## [EXERCISE PROMPT]
Reproduce the entries exactly. Omit none of them.

(Stored records)

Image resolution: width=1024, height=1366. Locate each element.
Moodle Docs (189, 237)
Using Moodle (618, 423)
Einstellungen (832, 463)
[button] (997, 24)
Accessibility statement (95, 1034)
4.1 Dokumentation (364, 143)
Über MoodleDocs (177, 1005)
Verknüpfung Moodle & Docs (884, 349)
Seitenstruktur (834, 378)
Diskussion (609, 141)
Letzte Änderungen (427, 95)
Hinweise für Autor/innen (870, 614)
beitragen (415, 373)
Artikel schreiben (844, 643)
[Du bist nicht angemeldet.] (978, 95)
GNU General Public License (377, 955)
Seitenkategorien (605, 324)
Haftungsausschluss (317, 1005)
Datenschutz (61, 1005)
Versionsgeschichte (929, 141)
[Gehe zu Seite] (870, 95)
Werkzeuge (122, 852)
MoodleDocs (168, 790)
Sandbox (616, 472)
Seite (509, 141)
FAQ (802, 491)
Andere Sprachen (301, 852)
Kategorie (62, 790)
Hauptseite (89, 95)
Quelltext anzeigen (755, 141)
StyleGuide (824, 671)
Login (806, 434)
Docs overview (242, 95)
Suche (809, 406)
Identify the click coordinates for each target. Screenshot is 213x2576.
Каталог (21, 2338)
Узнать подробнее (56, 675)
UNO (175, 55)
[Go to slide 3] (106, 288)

## [EXPECTED ANSWER]
Image resolution: width=1024, height=1366. Locate each element.
Moodle Docs (189, 237)
Using Moodle (618, 423)
Einstellungen (832, 463)
[button] (997, 24)
Accessibility statement (95, 1034)
4.1 Dokumentation (364, 143)
Über MoodleDocs (177, 1005)
Verknüpfung Moodle & Docs (884, 349)
Seitenstruktur (834, 378)
Diskussion (609, 141)
Letzte Änderungen (427, 95)
Hinweise für Autor/innen (870, 614)
beitragen (415, 373)
Artikel schreiben (844, 643)
[Du bist nicht angemeldet.] (978, 95)
GNU General Public License (377, 955)
Seitenkategorien (605, 324)
Haftungsausschluss (317, 1005)
Datenschutz (61, 1005)
Versionsgeschichte (929, 141)
[Gehe zu Seite] (870, 95)
Werkzeuge (122, 852)
MoodleDocs (168, 790)
Sandbox (616, 472)
Seite (509, 141)
FAQ (802, 491)
Andere Sprachen (301, 852)
Kategorie (62, 790)
Hauptseite (89, 95)
Quelltext anzeigen (755, 141)
StyleGuide (824, 671)
Login (806, 434)
Docs overview (242, 95)
Suche (809, 406)
Identify the click coordinates for each target. Screenshot is 213x2576.
Каталог (21, 2338)
Узнать подробнее (56, 675)
UNO (175, 55)
[Go to slide 3] (106, 288)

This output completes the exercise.